Певец! Когда перед тобой

Во мгле сокрылся мир земной.

Пушкин. «Козлову»
«Ночь весенняя дышала Светло-южною красой, Тихо Брента протекала, Серебримая луной.» [6] Тихо в сумрачном канале, Отражающим луну, Дева в черном покрывале Молча смотрит на волну. Он гребет, на лодке стоя, Быстрый, яркий, как волна, Но красавца за фатою Не заметила она. И не слышит, как в палаты Бьет напевная волна. . . . . . . . . . . . . . . . . . . . . . . Ночь и грязь. Домов квадраты Крестит дождик полосатый. Тучи мчатся, ночь темна. Заиграл сверчок на печке, Ветер кинулся в окно; Оплывают тихо свечки, Утомленные давно. Мелкий дождик нудит, нудит... Дочка борется со сном. Может, хватит, может, будет? Может, тоже отдохнем? Но вперяя взгляд лучистый И сжимая пальцы рук, «Заструился пар душистый!» — Ты приказываешь вдруг. И опять цветы и маски, И рапиры, и щиты, И корсеты, и подвязки — Все взбесившиеся краски Разъяренной красоты. Знаешь? Я с тобой согласен: Из скворешен и квартир До нелепости ужасен Этот вылинявший мир. Так хватай же кисти смело И не бойся ничего — Только синим, только белым, Только красным крой его! И тогда средь одиночки, Вдохновенной слепоты, Из тугой и жесткой почки Хлынут липкие цветы.

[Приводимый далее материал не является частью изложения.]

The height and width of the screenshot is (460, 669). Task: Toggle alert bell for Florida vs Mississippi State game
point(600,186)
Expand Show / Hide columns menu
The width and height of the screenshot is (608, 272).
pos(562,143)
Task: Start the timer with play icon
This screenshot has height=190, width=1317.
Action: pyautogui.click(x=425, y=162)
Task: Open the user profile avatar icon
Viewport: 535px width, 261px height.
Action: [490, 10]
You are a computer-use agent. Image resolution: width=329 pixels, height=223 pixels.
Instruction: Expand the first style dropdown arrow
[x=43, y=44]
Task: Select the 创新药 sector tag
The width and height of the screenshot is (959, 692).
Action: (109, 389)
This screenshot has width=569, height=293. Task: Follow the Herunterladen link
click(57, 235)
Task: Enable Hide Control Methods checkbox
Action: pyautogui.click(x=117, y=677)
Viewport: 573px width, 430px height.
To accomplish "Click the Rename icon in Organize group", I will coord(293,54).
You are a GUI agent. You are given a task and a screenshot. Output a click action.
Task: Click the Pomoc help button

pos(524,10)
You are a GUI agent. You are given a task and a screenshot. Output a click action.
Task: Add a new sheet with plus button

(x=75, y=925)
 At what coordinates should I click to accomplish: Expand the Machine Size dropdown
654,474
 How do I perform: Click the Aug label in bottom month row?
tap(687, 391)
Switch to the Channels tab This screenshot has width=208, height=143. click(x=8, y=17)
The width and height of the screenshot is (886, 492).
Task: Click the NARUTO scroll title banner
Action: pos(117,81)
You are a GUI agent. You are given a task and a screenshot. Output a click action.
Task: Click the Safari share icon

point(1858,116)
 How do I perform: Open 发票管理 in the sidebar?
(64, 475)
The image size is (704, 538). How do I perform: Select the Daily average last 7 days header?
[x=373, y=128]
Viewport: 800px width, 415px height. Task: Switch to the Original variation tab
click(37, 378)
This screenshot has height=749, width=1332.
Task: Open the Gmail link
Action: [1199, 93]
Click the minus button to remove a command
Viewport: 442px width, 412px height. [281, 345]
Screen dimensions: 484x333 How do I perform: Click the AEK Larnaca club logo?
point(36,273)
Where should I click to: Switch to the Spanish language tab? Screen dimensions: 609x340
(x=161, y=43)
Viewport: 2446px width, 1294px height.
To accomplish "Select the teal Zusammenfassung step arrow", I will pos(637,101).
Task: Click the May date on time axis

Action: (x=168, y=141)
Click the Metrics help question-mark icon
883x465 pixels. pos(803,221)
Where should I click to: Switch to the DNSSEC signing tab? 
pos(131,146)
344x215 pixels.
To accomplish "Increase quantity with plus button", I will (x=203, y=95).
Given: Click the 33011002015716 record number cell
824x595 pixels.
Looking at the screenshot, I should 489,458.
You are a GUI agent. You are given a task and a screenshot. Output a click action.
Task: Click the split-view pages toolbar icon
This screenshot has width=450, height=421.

Ты увидишь на мгновенье, Неподвижно и светло Все, что гибнущее зренье В темноту перенесло. То, стыдясь и хорошея, Вновь вошла в свои права Абсолютная идея — Неподвижность божества. Светлый рай олеографий — Красота добра и зла, Все, что нам на мокрый гравий С неба Муза принесла.

6

«Венецианская ночь».

Анри Руссо

1
Мир этот многоцветен и нечист, Мерцающий, безумный, исступленный; Но ты пришел, ты свет зажег зеленый, А солнце осветило каждый лист, А там еще трепещут жемчуга Змеиных тел, там дым и свет пожара — На голубых танцовщицах Дега, На розовых животных Ренуара. Там есть еще багровый жирный цвет Страстей и чувств кровавые изнанки. Там так нежна фигура Таитянки. Струящая почти лиловый свет... Там чертово вертится колесо, И бледный от томления и страсти, Вселенную там рушит Пикассо, Чтоб вновь срастить рассыпанные части. Там словно висельник застыл в дверях Потусторонним холодом овеян Суровый католический монах С ключом в руках и вервием на шее. Взгляни — и мимо, около окна, Стоит поэт твой — прост, многотелесен, [7] С улыбкою он смотрит с полотна В тот скорбный мир, где не хватает песен. А рядом Муза — край ее плаща Касается зеленого хвоща; И море, недоступное для бури, Несется здесь из тюбика лазури.

7

Картина «Поэт и Муза».

2
Море, море, пароход, Маленький кораблик. Отразились в ряби вод Розовые сабли. Из высоких труб идет Голубая вата, Где же этот пароход Видел я когда-то? Где я видел кудри скал, Чаек в красном свете? Для кого я рисовал Пароходы эти? О, далекий край земли, Где по ровной глади Проплывают корабли В детские тетради? Где в раскрашенный блокнот Желтый, словно репа, Пробирался хитрый кот, Выгнутый свирепо.